【裁判要旨】
必須進行招投標而未進行招投標的建設施工合同因違反法律強制性規定而無效,若雙方當事人在合同中明確約定以審計機關的審計結論作為結算依據,即便合同無效,仍應尊重雙方當事人的真實意思表示,按照審計機關依法作出的審計結論進行結算。
【案情】
上訴人(原審原告):重慶兩江新區水土高新技術產業園建設投資有限公司(以下簡稱兩江公司)。
被上訴人(原審被告):河南萬綠園林股份有限公司成都分公司(以下簡稱河南萬綠成都分公司)。
2011年9月2日,兩江公司與河南萬綠成都分公司簽訂了兩江新區云漢大道道路景觀工程(北段)施工合同,約定:“兩江公司將云漢大道道路景觀工程(北段)發包給河南萬綠成都分公司進行施工,合同價暫定5700萬元,最終以相關審計單位審定金額為準。……本工程結算總額按審計的審定金額執行。已付工程款實行多退少補。”之后兩江公司與河南萬綠成都分公司又簽訂了兩江新區云漢大道道路景觀工程(北段)補充協議,主要對兩江新區云漢大道道路景觀工程(北段)施工合同中苗木部分的價格內容進行了修改。

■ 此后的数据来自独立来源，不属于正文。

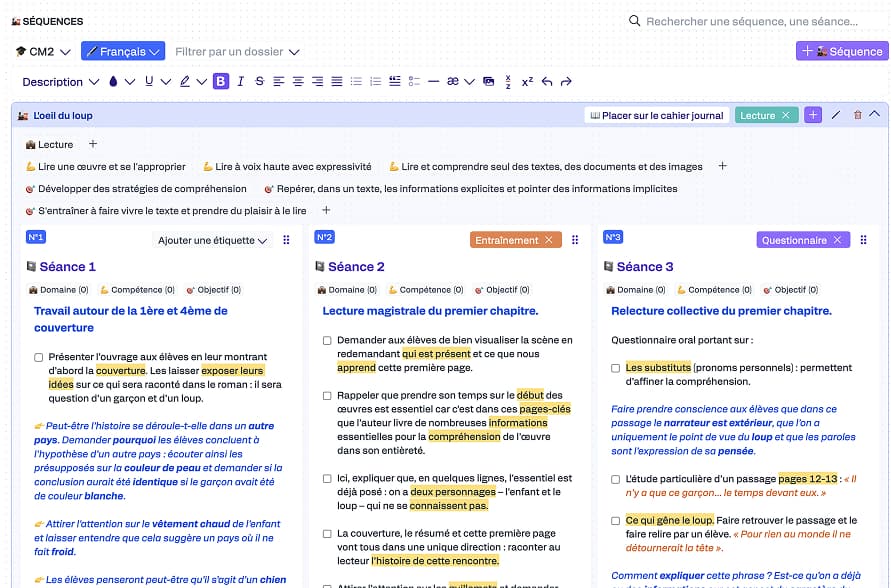Expand 'Ajouter une étiquette' dropdown in Séance 1

(x=213, y=240)
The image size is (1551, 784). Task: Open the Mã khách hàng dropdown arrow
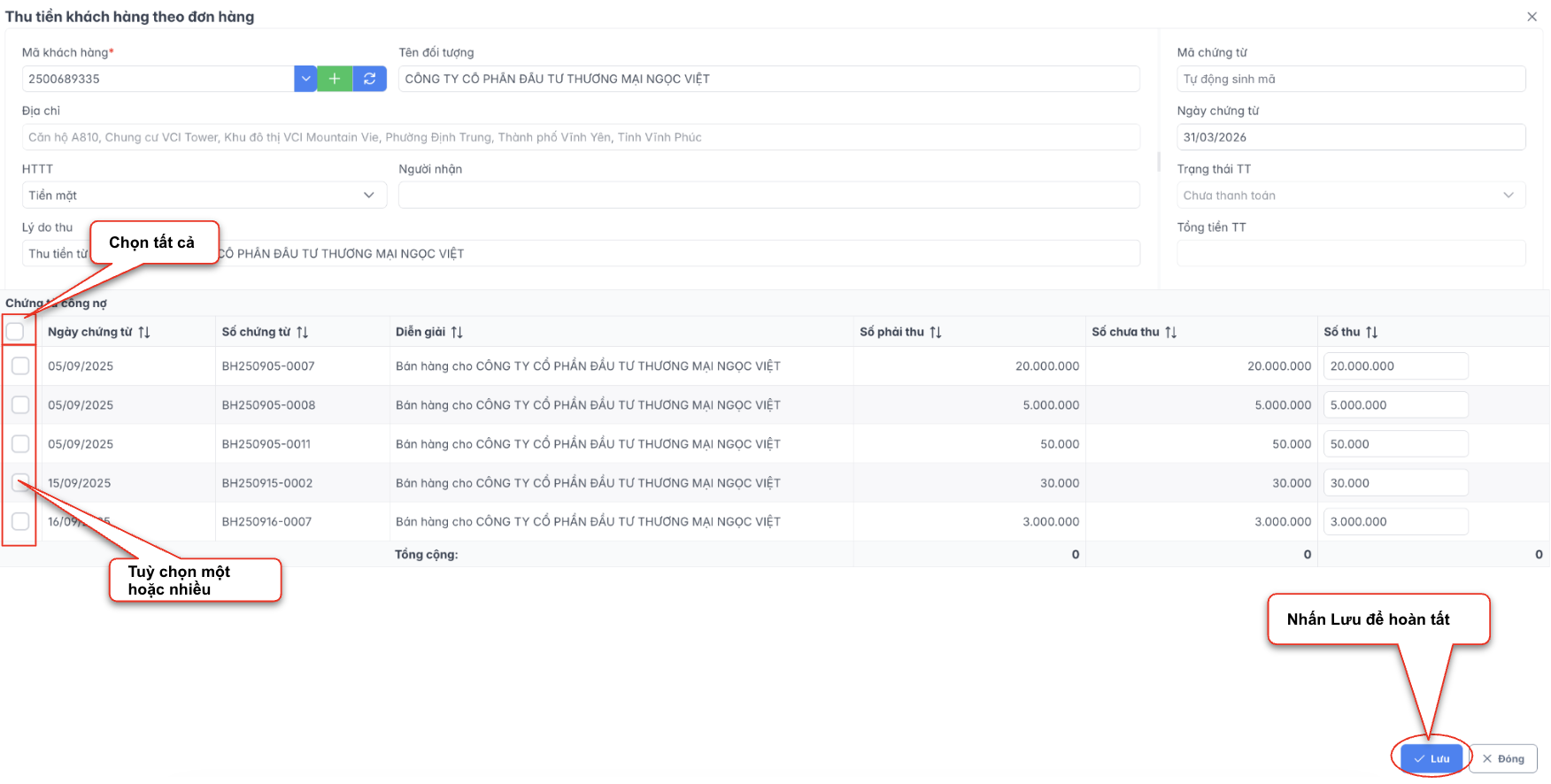pyautogui.click(x=305, y=79)
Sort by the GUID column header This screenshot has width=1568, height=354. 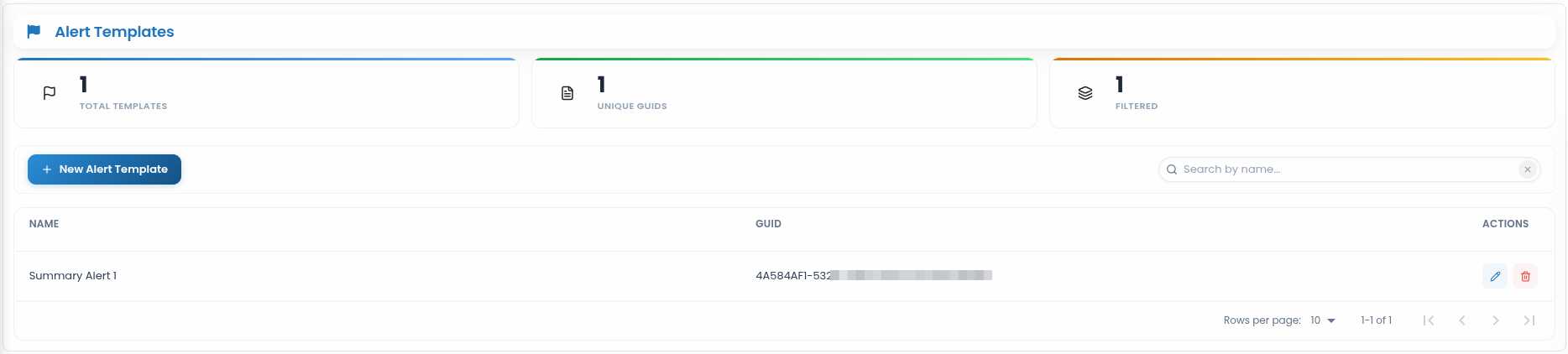tap(768, 224)
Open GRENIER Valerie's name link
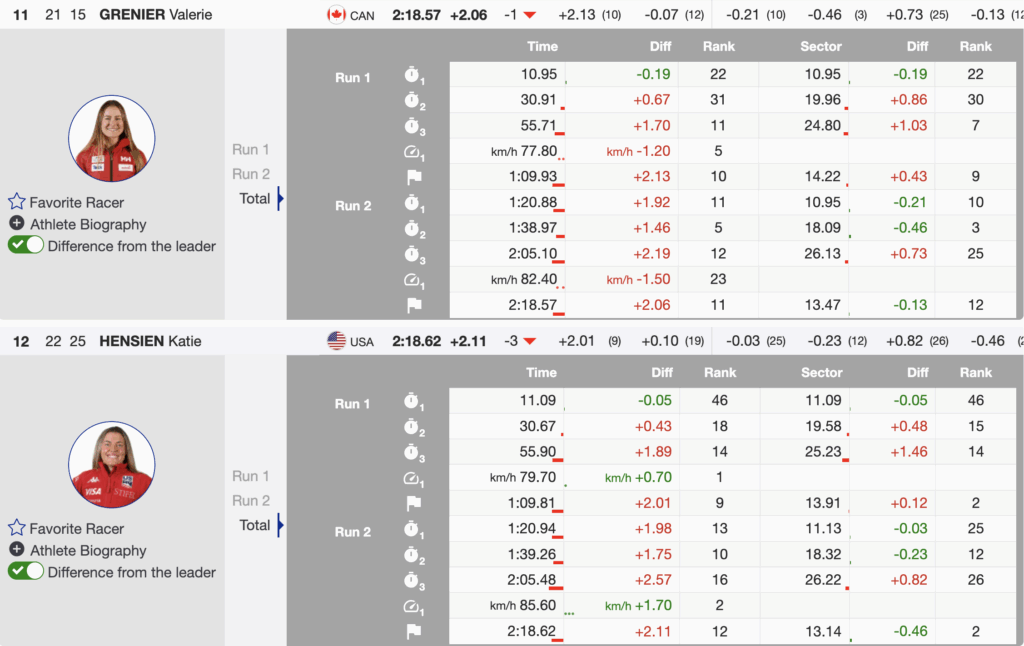 [x=156, y=15]
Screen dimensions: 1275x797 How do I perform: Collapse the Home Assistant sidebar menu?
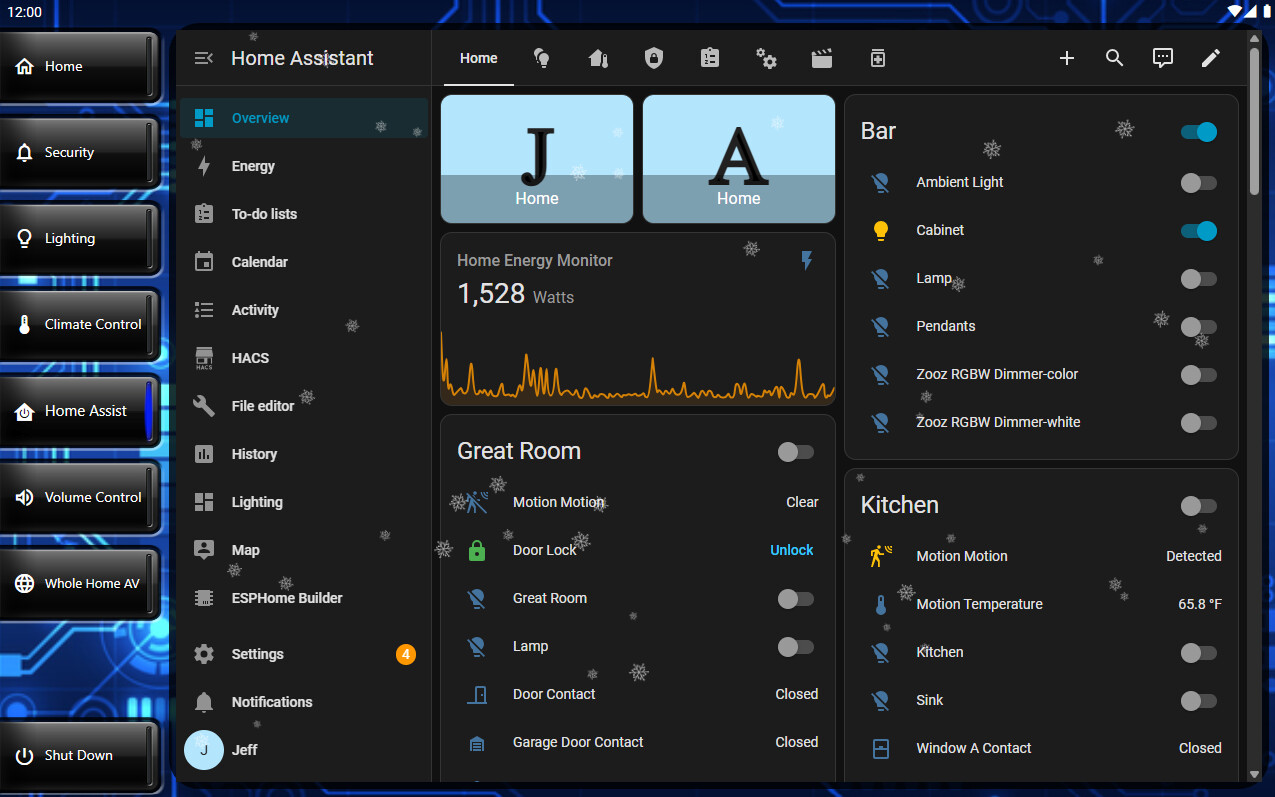click(203, 58)
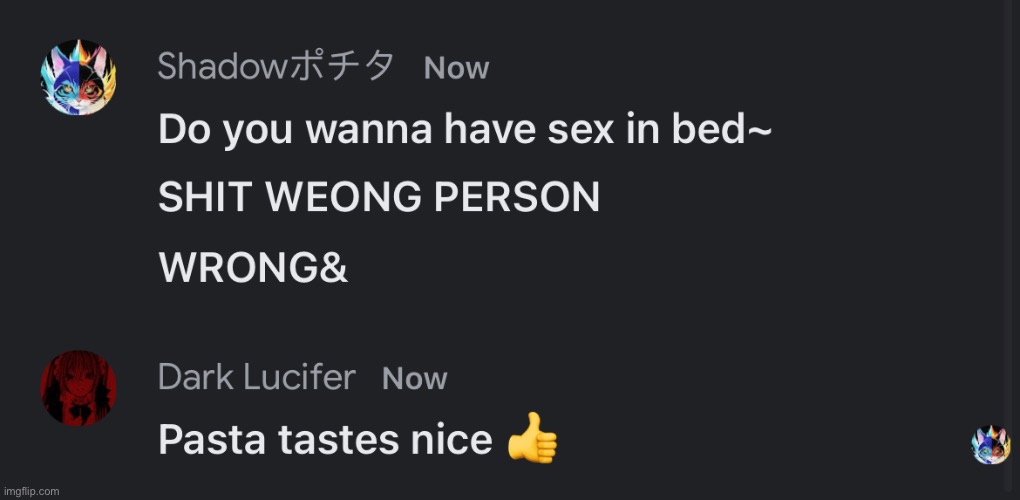The height and width of the screenshot is (500, 1020).
Task: Select the WRONG& message
Action: (253, 267)
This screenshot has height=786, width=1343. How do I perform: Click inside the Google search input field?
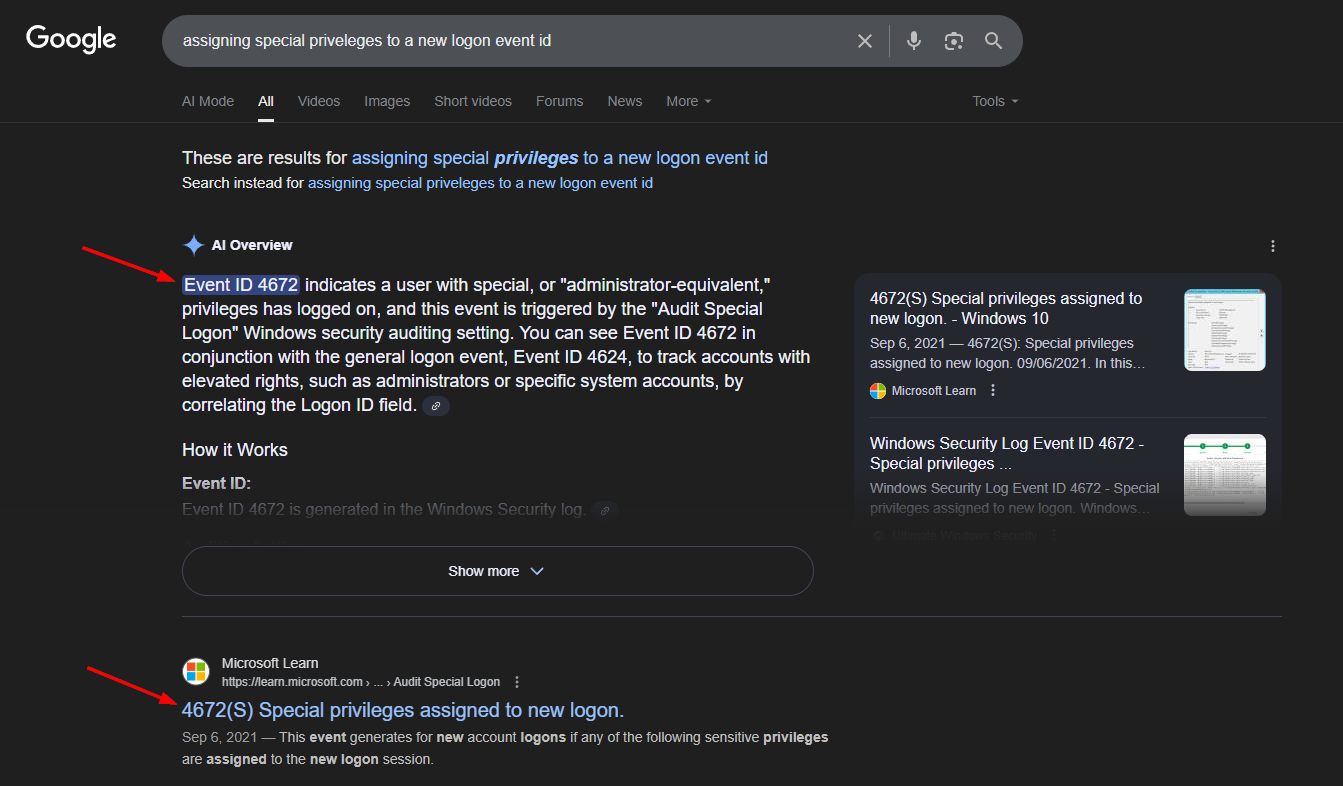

2011年12月20日涉案工程完工,2014年1月17日,河南萬綠成都分公司將涉案工程全部移交給兩江公司。之后,重慶市審計局對涉案工程審定金額為36065299.47元。2016年3月4日,兩江公司向河南萬綠成都分公司發出要求立即退還多計工程款的函,要求河南萬綠成都分公司在2016年3月18日16:00前退還超付工程款人民幣9534700元,但未果。兩江公司遂起訴河南萬綠成都分公司,要求退還超付工程款5730423.15元,并支付資金占用損失,其余工程款另行結算。
【審判】
重慶市北碚區人民法院認為,單憑審計報告中的審定金額不足以直接采信作為雙方合同結算價款,故對于兩江公司主張以審定金額作為工程結算價款進而要求河南萬綠成都分公司返還超付工程款的訴訟請求不予支持。遂判決駁回原告兩江公司的訴訟請求。原審判決后,兩江公司不服,提起上訴。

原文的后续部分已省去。